STF ajusta cálculo de pena de ex-suboficial da Marinha condenado pelo 8 de janeiro e antecipa progressão para o semiaberto
Revisão na contagem de detração e remição modifica cronograma da execução penal do primeiro militar condenado pelos atos golpistas
247 - Uma correção técnica no cálculo da execução penal pode antecipar em quase um ano a progressão ao regime semiaberto do primeiro militar condenado pelos atos golpistas de 8 de janeiro de 2023. A decisão foi tomada pelo Supremo Tribunal Federal (STF) após reavaliação da contagem do tempo de prisão de Marco Antonio Braga Caldas, ex-suboficial da Marinha do Brasil, condenado a 14 anos de prisão em regime inicial fechado. As informações são da Revista Sociedade Militar.

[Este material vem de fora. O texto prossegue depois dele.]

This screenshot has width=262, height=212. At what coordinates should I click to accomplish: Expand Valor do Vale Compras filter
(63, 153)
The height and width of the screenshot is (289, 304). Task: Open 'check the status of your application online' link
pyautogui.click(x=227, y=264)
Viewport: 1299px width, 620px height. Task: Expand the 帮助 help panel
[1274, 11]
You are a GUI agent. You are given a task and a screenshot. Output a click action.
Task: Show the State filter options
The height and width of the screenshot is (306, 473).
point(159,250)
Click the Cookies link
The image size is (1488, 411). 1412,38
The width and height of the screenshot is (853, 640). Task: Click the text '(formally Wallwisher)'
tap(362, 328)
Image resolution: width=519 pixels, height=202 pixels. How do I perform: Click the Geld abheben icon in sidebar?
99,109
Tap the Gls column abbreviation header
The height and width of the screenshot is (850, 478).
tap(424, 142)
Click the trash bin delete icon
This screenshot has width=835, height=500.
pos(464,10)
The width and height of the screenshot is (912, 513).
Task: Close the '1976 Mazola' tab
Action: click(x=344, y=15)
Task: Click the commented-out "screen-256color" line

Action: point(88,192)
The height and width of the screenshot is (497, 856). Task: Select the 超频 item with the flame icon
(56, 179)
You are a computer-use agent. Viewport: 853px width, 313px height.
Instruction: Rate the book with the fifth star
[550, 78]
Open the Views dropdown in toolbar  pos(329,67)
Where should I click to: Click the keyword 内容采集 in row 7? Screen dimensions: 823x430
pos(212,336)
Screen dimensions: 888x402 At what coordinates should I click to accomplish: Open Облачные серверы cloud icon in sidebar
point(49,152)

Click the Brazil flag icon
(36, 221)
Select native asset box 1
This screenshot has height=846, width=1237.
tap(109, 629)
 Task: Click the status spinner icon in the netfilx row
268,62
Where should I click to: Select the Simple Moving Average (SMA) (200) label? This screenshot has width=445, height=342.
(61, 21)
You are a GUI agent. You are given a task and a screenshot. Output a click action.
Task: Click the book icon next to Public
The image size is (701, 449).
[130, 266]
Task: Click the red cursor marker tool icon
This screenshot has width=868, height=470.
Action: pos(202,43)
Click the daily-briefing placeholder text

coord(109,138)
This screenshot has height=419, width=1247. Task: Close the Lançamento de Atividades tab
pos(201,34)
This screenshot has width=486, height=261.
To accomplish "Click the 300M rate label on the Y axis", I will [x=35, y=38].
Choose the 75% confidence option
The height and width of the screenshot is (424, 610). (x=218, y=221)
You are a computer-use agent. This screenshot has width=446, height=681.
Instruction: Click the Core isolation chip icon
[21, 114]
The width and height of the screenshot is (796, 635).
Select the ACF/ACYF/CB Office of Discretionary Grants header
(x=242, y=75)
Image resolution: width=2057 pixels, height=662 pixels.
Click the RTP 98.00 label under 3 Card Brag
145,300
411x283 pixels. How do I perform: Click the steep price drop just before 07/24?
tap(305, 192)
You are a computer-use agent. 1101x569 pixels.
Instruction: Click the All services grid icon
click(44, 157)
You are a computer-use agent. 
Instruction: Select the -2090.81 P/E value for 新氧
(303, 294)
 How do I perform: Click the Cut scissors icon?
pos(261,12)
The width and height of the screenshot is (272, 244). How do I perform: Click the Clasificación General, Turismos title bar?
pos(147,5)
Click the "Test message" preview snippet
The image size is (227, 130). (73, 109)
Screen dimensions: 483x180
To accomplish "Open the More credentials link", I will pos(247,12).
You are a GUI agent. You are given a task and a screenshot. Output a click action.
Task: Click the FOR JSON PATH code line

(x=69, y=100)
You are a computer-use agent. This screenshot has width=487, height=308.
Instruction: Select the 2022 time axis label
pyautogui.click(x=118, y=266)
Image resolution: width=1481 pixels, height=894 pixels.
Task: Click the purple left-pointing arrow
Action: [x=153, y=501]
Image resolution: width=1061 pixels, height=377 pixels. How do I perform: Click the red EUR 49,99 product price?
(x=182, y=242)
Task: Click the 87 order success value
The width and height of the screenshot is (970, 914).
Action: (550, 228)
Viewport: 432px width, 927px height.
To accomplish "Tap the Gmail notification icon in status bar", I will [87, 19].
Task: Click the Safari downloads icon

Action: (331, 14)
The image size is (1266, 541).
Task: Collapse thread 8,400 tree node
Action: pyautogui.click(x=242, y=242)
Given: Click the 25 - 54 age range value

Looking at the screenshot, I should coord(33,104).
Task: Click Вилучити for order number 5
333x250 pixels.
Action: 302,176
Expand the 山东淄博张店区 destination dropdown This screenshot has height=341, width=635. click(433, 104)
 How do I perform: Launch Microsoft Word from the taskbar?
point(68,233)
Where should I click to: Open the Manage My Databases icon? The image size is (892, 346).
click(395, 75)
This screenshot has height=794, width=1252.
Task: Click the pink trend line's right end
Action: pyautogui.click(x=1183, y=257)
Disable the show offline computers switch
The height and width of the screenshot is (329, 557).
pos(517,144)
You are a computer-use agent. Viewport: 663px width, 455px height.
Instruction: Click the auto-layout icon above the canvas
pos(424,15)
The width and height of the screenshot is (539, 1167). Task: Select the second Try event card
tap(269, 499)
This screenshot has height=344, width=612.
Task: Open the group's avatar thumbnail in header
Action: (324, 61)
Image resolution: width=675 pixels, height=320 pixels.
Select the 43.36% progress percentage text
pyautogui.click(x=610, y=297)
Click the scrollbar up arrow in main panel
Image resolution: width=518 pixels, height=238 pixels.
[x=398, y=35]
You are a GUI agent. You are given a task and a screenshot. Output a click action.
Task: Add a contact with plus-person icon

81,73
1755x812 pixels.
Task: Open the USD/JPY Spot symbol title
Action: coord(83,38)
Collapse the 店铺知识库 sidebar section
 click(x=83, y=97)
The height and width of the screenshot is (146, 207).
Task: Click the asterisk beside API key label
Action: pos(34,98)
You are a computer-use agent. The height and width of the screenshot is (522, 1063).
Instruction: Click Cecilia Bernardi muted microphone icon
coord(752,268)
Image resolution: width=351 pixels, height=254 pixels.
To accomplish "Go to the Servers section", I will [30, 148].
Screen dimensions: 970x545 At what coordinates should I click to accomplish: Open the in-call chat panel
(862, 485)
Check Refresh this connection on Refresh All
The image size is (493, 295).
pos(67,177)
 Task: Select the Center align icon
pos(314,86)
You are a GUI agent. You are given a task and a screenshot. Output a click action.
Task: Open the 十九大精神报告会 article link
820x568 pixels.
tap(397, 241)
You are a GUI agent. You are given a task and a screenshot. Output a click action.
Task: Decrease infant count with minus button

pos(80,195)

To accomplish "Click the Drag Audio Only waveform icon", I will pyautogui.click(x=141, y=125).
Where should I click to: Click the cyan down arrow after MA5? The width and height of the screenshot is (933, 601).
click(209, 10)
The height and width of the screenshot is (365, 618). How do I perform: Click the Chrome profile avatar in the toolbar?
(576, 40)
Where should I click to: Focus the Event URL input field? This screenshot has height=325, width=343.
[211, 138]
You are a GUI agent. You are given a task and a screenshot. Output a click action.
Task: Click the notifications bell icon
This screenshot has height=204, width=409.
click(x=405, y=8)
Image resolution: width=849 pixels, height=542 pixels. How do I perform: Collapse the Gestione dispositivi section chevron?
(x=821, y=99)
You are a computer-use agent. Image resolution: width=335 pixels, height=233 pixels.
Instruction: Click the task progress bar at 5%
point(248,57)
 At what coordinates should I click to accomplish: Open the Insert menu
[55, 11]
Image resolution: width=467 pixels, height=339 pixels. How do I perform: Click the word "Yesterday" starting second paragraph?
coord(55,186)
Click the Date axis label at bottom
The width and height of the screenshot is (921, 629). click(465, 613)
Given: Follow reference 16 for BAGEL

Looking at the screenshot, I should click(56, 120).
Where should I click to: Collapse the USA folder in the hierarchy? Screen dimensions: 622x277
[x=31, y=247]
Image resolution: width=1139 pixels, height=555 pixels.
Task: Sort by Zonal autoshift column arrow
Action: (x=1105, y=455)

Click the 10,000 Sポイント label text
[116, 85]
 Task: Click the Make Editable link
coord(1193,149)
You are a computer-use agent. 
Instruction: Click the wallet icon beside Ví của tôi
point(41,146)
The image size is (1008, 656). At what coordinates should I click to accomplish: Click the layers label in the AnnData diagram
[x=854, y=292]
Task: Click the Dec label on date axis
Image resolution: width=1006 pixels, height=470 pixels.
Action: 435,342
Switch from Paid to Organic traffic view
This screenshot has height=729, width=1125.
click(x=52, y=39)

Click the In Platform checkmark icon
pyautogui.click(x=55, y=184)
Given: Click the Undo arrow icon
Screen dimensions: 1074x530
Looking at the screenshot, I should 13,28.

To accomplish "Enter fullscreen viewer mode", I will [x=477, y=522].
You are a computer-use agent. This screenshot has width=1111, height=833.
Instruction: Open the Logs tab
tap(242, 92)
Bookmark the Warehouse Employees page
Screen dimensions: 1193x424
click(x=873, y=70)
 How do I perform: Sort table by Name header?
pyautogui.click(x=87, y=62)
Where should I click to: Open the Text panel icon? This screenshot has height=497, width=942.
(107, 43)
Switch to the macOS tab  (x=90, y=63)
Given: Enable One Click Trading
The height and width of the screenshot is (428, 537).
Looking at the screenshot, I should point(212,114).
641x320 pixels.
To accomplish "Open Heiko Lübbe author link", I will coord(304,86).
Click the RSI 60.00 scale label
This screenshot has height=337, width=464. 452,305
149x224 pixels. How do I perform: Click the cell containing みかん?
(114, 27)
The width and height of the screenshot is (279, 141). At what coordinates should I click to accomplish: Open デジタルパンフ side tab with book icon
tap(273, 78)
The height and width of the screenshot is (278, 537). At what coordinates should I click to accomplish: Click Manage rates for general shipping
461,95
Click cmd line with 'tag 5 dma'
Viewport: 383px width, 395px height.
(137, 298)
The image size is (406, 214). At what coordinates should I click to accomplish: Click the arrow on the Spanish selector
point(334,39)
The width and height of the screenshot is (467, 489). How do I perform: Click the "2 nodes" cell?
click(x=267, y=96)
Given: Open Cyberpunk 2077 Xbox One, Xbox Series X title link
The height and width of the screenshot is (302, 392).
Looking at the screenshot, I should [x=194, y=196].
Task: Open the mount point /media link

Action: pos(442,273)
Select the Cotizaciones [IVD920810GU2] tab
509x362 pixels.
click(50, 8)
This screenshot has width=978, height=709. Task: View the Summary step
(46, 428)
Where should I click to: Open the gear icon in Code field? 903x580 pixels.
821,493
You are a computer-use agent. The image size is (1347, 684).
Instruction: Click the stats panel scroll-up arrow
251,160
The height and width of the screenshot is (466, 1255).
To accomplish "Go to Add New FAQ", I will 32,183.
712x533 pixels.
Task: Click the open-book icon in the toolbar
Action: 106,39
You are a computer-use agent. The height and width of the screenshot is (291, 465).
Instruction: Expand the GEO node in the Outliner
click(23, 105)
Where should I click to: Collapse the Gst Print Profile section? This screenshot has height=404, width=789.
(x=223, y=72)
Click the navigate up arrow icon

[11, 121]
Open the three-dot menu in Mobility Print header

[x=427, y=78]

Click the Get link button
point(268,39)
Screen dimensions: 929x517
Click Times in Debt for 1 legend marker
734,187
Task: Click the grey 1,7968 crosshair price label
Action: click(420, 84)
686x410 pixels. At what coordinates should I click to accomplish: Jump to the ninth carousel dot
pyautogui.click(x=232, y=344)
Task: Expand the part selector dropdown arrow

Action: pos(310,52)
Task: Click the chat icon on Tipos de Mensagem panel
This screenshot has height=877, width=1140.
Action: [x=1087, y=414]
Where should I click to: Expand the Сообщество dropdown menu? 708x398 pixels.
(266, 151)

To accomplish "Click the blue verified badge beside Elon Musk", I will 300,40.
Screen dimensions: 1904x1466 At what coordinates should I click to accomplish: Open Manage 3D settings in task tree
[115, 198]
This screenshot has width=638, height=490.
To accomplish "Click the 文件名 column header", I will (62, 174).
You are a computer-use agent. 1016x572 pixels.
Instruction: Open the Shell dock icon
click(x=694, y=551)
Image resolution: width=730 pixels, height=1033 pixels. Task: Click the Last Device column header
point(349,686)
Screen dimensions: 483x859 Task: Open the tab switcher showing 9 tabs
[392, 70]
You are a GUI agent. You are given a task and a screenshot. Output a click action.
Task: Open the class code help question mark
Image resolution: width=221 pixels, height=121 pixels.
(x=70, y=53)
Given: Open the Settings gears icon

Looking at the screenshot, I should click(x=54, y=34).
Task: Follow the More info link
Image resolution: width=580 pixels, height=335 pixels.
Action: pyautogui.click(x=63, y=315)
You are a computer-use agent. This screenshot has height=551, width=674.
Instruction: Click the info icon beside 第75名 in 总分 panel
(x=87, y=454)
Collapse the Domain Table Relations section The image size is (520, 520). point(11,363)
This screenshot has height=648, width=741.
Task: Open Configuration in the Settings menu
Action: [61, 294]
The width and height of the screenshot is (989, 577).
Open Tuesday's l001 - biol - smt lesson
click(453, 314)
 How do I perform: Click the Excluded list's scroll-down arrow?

A alteração não modifica a pena aplicada, mas ajusta o calendário de cumprimento após reconhecimento de períodos de detração e de remição de pena. Na Execução Penal 97/DF, sob relatoria do ministro Alexandre de Moraes, Caldas foi condenado pelos crimes de abolição violenta do Estado Democrático de Direito, golpe de Estado, dano qualificado, deterioração de patrimônio tombado e associação criminosa armada.
Condenação transitada em julgado em 2024
A condenação transitou em julgado no dia 22 de outubro de 2024. Também foi fixado pagamento solidário de R$ 30 milhões por danos morais coletivos, dividido entre condenados no processo. Após a condenação definitiva, ele foi excluído da Marinha e passou a cumprir pena em presídio do sistema civil.
O ponto central da nova decisão envolve a forma de registro do tempo de prisão provisória no Sistema Eletrônico de Execução Unificado. O STF reconheceu que 399 dias de prisão provisória já haviam sido homologados como detração penal, mas o período não estava registrado na aba correta do sistema, o que impedia o uso desses dias no cálculo da progressão de regime. Em decisão publicada na quinta-feira (6), Alexandre de Moraes determinou a retificação do atestado de pena para garantir que o tempo já cumprido seja contabilizado corretamente.
Além da detração, o tribunal homologou 28 dias de remição de pena obtidos por leitura de sete obras literárias. As resenhas foram avaliadas e aprovadas por comissão da Escola de Aprendizes-Marinheiros de Santa Catarina, conforme normas da Lei de Execução Penal e da Resolução 391/2021 do Conselho Nacional de Justiça.
Nova data para progressão de regime
Após a correção determinada pelo STF, a Vara de Execuções Penais de Joinville expediu novo atestado de pena. Segundo documento, a previsão de progressão ao regime semiaberto passou a ser o dia 10 de abril de 2027. Atualmente, Caldas cumpre pena em regime fechado em um presídio civil em Joinville, Santa Catarina. A progressão dependerá do cumprimento do requisito objetivo e da análise do comportamento carcerário.
A decisão não altera a pena nem o regime inicial. O tribunal já havia negado pedido de progressão antecipada por ausência de requisito objetivo. A medida apenas corrige inconsistência operacional no sistema eletrônico, garantindo que os dias já reconhecidos sejam considerados na execução penal.
Marco Antonio Braga Caldas foi o primeiro militar condenado pelo STF pelos atos de 8 de janeiro. O caso passou a ser referência jurídica sobre responsabilização penal de integrantes das Forças Armadas envolvidos nos ataques às sedes dos Poderes. A exclusão do ex-suboficial dos quadros da Marinha ocorreu como consequência administrativa direta da condenação criminal definitiva.